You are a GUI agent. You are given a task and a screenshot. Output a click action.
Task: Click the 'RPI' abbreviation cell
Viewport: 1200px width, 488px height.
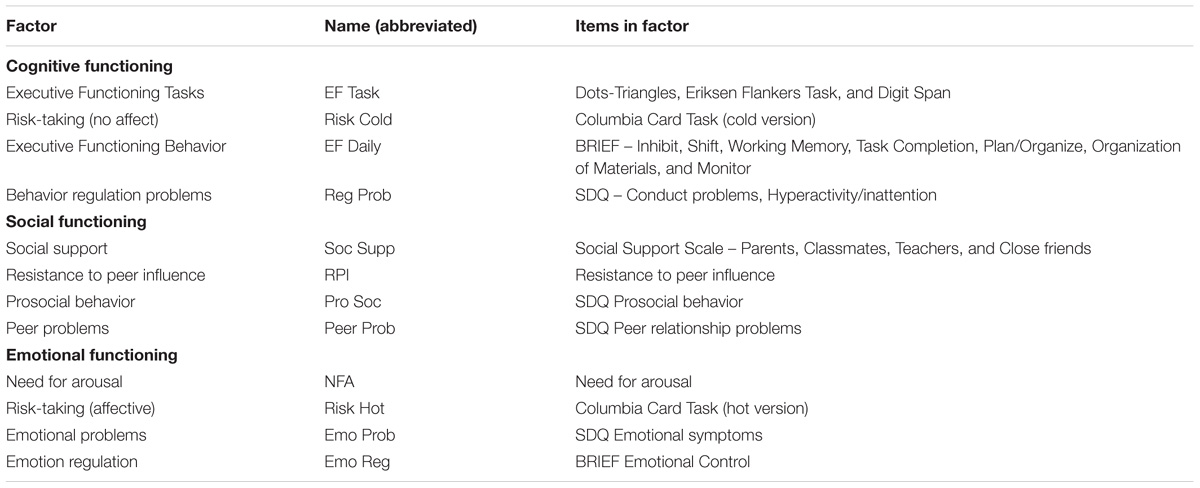point(337,275)
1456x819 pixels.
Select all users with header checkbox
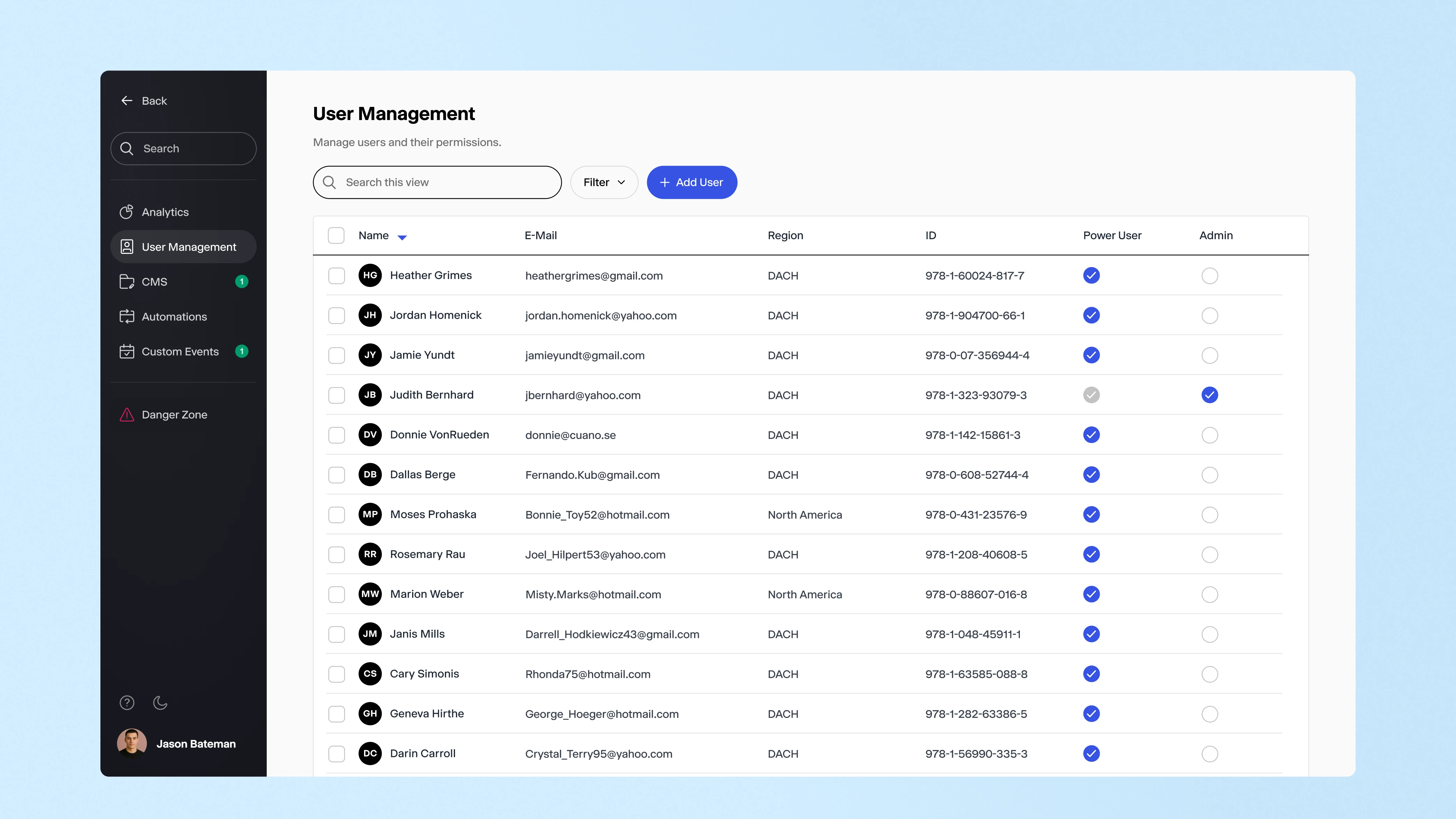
========================================================================
◆ Task goal:
Reproduce the text of every row above verbatim, leaving out the pictures.

◆ Full answer:
You are a GUI agent. You are given a task and a screenshot. Output a click action.
Task: Click the 'RPI' abbreviation cell
Viewport: 1200px width, 488px height.
point(337,275)
1456x819 pixels.
Select all users with header checkbox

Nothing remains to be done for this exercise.